__READING TEXT__
________________________
Bern's Steakhouse
 Tampa, Florida        Date of Visit:  12/02/11  
     http://www.bernssteakhouse.com

*Just a note. After our visit, it came to light that Bern's was lying about the source of some of the "homegorwn/organic" ingredients. Shame. We still had a nice visit.
Get ready this is a long one...
We made a long awaited trip to the storied and vaunted Bern’s in Tampa. In discussions of steak houses Bern’s always seems to find a revered place which takes some doing not being in Chicago, New York, or Texas. I was very curious to discover what makes this place so special. Walking in the door you are nearly assaulted with a mash of sculpture and architecture from varied periods and the color red. Lots of red. The way the rooms are lit somehow makes everything fit together in a really pleasing way…a harbinger of excitement and poshness. The dining areas are made up of a number of smaller rooms in the same motif as the entrance.
 



 


 
 


The Wine List Comes in Two Volumes...Take a Chance on the House Red...
Might be Thousand Dollar Wines That Day
 

The wine list (not a list…an encyclopedia that comes in two volumes) is beyond comprehension in its scope but we had the inside scoop and ordered the house red. We would learn later on the tour of the cellar that they have over a million bottles of wine. No not a million dollars worth of wine…a million bottles. It has to be stored in three locations because no one will insure that much wine under one policy. What our source clued us in on was that the house red is made up of reds from the cellar, which are reaching their limit time-wise and are blended together, regardless of region or price. Sort of a house meritage that changes every day. Ours was great. Vino roulette is definitely worth playing at Bern’s.
________________________
__DATA SHOWN__
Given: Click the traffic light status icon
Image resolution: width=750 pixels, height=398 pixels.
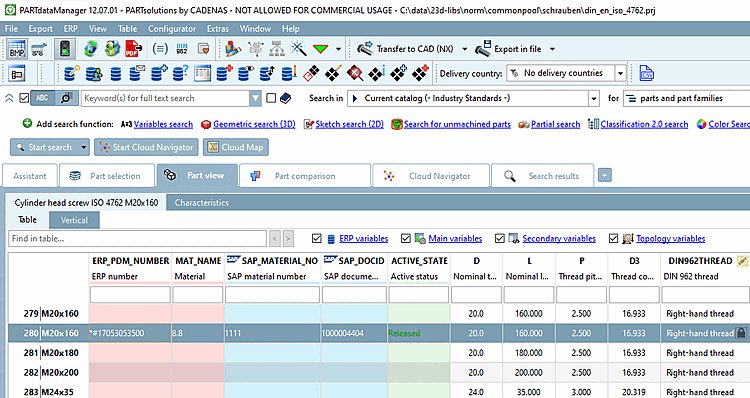Looking at the screenshot, I should click(65, 49).
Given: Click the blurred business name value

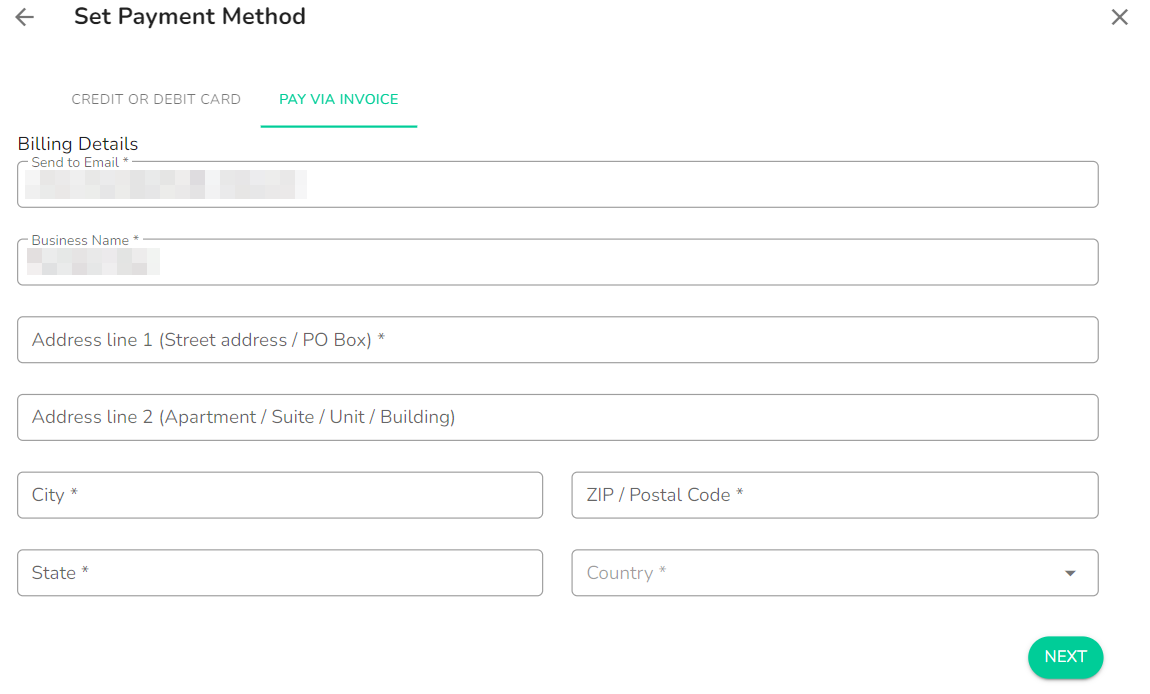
________________________
__EXERCISE GOAL__
Copy the Bern's Steakhouse review from "The Wine List Comes" to "playing at Bern’s.", switching "cellar" to "wine vault". The listing isn't needed for this.

__REPLY TO THE TASK__
The Wine List Comes in Two Volumes...Take a Chance on the House Red...
Might be Thousand Dollar Wines That Day
 

The wine list (not a list…an encyclopedia that comes in two volumes) is beyond comprehension in its scope but we had the inside scoop and ordered the house red. We would learn later on the tour of the wine vault that they have over a million bottles of wine. No not a million dollars worth of wine…a million bottles. It has to be stored in three locations because no one will insure that much wine under one policy. What our source clued us in on was that the house red is made up of reds from the wine vault, which are reaching their limit time-wise and are blended together, regardless of region or price. Sort of a house meritage that changes every day. Ours was great. Vino roulette is definitely worth playing at Bern’s.